En el escrito también se destaca el éxodo de los pediatras locales que, no sólo están emigrando a otros países, sino que también hay profesionales que están abandonando la medicina y se están inclinando por otros rumbos económicos.
“Somos un recurso calificado que requiere mucho tiempo de formación, demandados en gran parte del mundo y lo que buscamos con este comunicado es que se proteja este recurso y que estas crisis que se observan en algunas clínicas y hospitales no empiecen a incrementarse más”, aseguró Gamboa.
Cuánto pagan la consulta las obras sociales
Otro de los temas abordados en el texto emitido por la Unión de Pediatras Mendocinos es el valor de la consulta que las obras sociales o prepagas pagan a los profesionales, el cual, no se condice con lo que abona cada afiliado por el servicio prestado.
Los importes varían de acuerdo al servicio que ofrece cada empresa, pero lo cierto es que el prestador recibe el pago con una demora de entre 3 a 4 meses, algo estipulado por la Superintendencia, es decir, la atención que se dispensa en julio recién se cobra en noviembre.
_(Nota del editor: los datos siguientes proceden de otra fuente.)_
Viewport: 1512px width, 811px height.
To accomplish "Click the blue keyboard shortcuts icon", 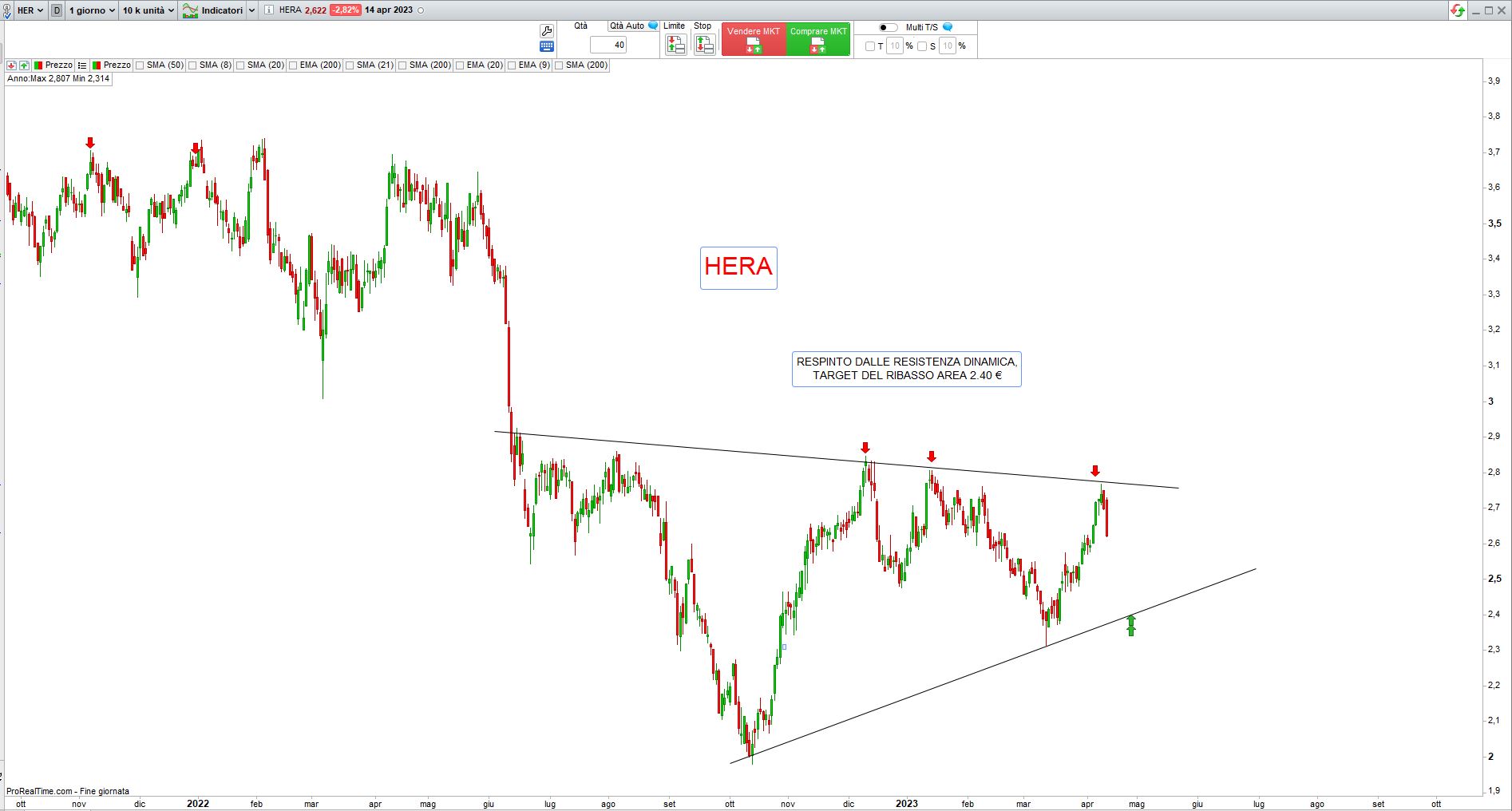I will (x=546, y=46).
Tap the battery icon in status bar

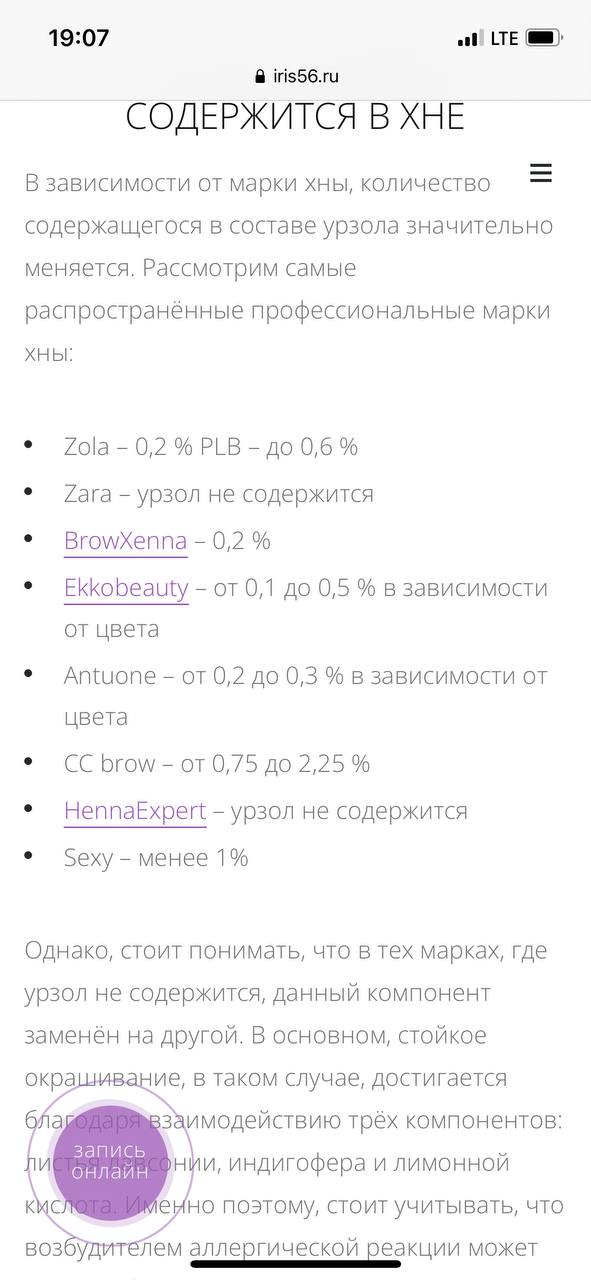(544, 38)
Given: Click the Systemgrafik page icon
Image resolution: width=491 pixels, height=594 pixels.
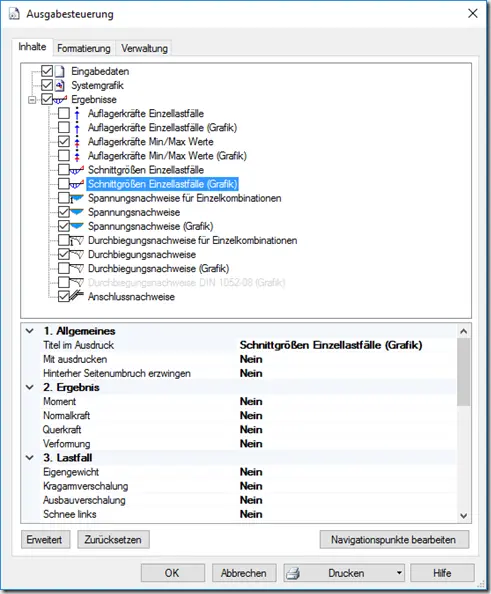Looking at the screenshot, I should [x=60, y=85].
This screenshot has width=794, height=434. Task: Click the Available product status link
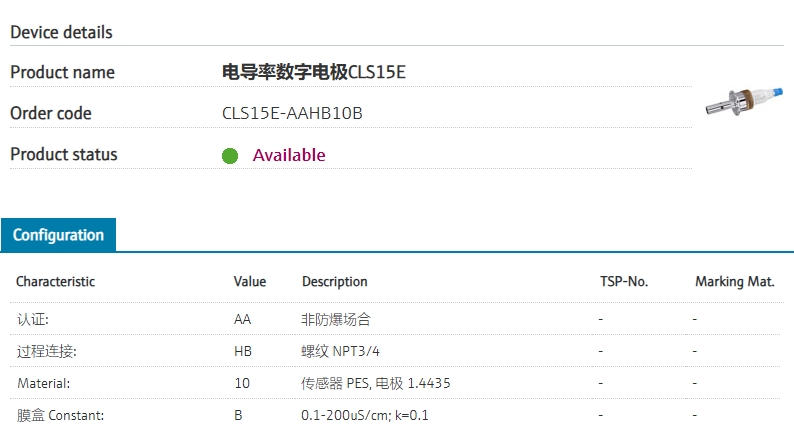coord(289,155)
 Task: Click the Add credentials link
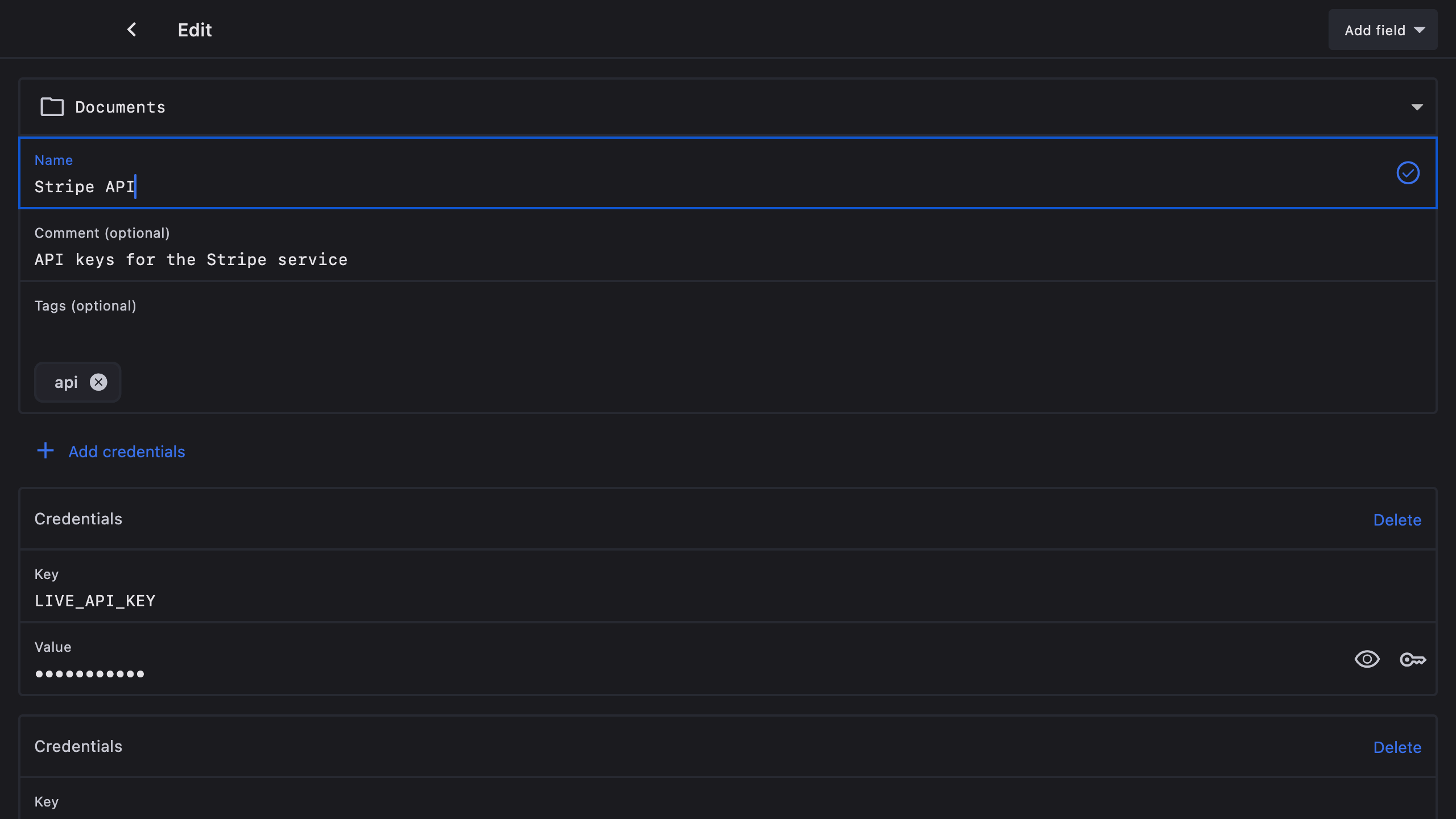pos(127,452)
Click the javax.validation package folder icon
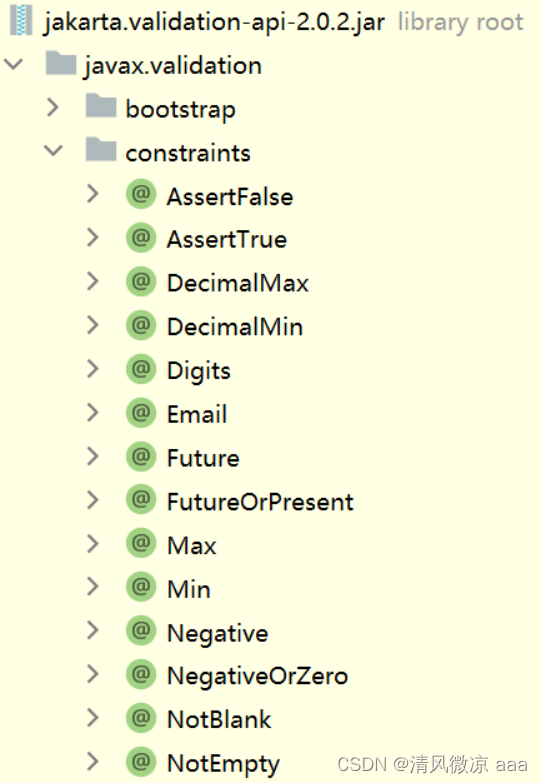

A la hora de dar números, Gamboa contó que los valores de las consultas por obra social o prepaga se pagan entre 2 mil y 3 mil pesos, en tanto, las atenciones particulares tienen un costo que arranca en los 5 mil y podrían llegar a los 7 mil.
“Existe un desajuste importante si nos comparamos con países limítrofes. En Uruguay, por ejemplo, la consulta está en 25 dólares, en Brasil en 22 dólares, en España un monto similar”, contó el profesional.
Lo llamativo, según Gamboa, es que si uno comprara lo que las familias de esos países pagan por la prestación de Salud, observa que no difiere mucho de lo que se aporta en Argentina.